So our first responsibility (though how a citizen exercises it I don’t know) is to keep Barack Obama and his family safe.

The next task may be to realize our own dreams. Some of Obama’s campaign promises, if kept, would put him to the right of George Bush. He wants to invade Pakistan. He wants to move more troops into Afghanistan, where the war is probably already lost. He promised Israel that Jerusalem will be the capitol of Israel.

He’s also just offered the position of his chief of staff to a man, Rahm Emanuel, who is at the extreme right of the Democratic Party on mid-East policy.

There’s some good reading along this line. The first is from Professor Johan Galtung, who was a visiting professor at the University of Hawaii many years ago. I’ll snip a little, and suggest you click over to it and read the whole thing:

4 NOVEMBER 2008: A NEW BEGINNING?

Yes, it is.  The race barrier broken, the referendum on the 43d US president, George W. Bush won overwhelmingly, there will be a basic change in the image of the United States of America all over the world.  People around the world love to love USA, warts and all.  Bush made it impossible for most, Obama makes it easy, natural.  The biggest win for a Democratic candidate in popular votes since 1964, a landslide in electoral votes, a one party country, President-Senate-House united.  The road is open.

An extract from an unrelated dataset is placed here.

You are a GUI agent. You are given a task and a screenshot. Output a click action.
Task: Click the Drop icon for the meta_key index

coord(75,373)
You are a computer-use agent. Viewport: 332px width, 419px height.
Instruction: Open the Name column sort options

Prof. Galtung mentions a paper by psychoanalyst Ramon Lopez-Reyes that was publicly presented on the evening of November 4 to a gathering of students and followers. I recall Lopez-Reyes’ observation that McCain’s speeches were characterized by his repeated use of the word “fight” while Obama repeatedly used “march”. Marching is something we all can do, indeed, it was a series of civil rights marches that brought us to this happy day when a black man can be elected president. Perhaps the point is that we still need to march, this is just a beginning.

Next is today’s Democracy Now, which you can still catch at 10 p.m today on channel 56 on Oahu or at their website: President-Elect Obama and the Future of US Foreign Policy: A Roundtable Discussion. Here’s the intro:

Congratulations pour in from around the world for President-elect Barack Obama after his historic victory Tuesday night. But what are Obama’s foreign policy positions, and what are the concerns for those living in countries at the target end of US foreign policy? We host a roundtable discussion with filmmaker and investigative journalist John Pilger in Britain, Columbia University professor and Africa scholar Mahmood Mamdani, Laura Carlsen of the Center for International Policy in Mexico City, Iraqi analyst Raed Jarrar, Pakistani author Tariq Ali, and Palestinian American Ali Abunimah of Electronic Intifada.

Don’t miss this:

A Child's Garden Of Right-Wing Reaction To The Obama Win

MELISSA CLOUTHIER: By which I mean, get down off that cross, because we need to burn it, on someone's front lawn.

Sam Smith (Progressive Review) may sound harsh, but that’s only because, I think, he is experienced enough to take a pragmatic view of Obama’s candidacy and election victory, whereas I admit to still being caught up in the wonder of Obama’s remarkable victory. Again, I suggest reading the entire article:

As James Krichick wrote in the New Republic, "Obama is, in his own words, something of a Rorschach test. In his latest book, The Audacity of Hope, he writes, 'I am new enough on the national political scene that I serve as a blank screen on which people of vastly different political stripes project their own views.' "

This is remarkably similar to Ted Koppel's description of Vanna White of TV's Wheel of Fortune: "Vanna leaves an intellectual vacuum, which can be filled by whatever the predisposition of the viewer happens to be."

Obama has left the same kind of vacuum. His magic, or con, was that voters could imagine whatever they wanted and he would do nothing to spoil their reverie. He was a handsome actor playing the part of the first black president-to-be and, as in films, he was careful not to muck up the role with real facts or issues that might harm the fantasy. Hence the enormous emphasis on meaningless phrases like hope and change. [Can we talk about the real Obama now?, 11/5/2008]

Sam Smith frankly describes what he sees in Obama based on his record.

This last article is rich, complex and a good starting point for our marches that lie ahead. And march we must, because this election solves nothing, but gives us possibilities that we would not have had if the outcome had been different. We still need to end the wars, get universal health care, fix the economy, and accomplish all the things that needed accomplishment on November 3rd.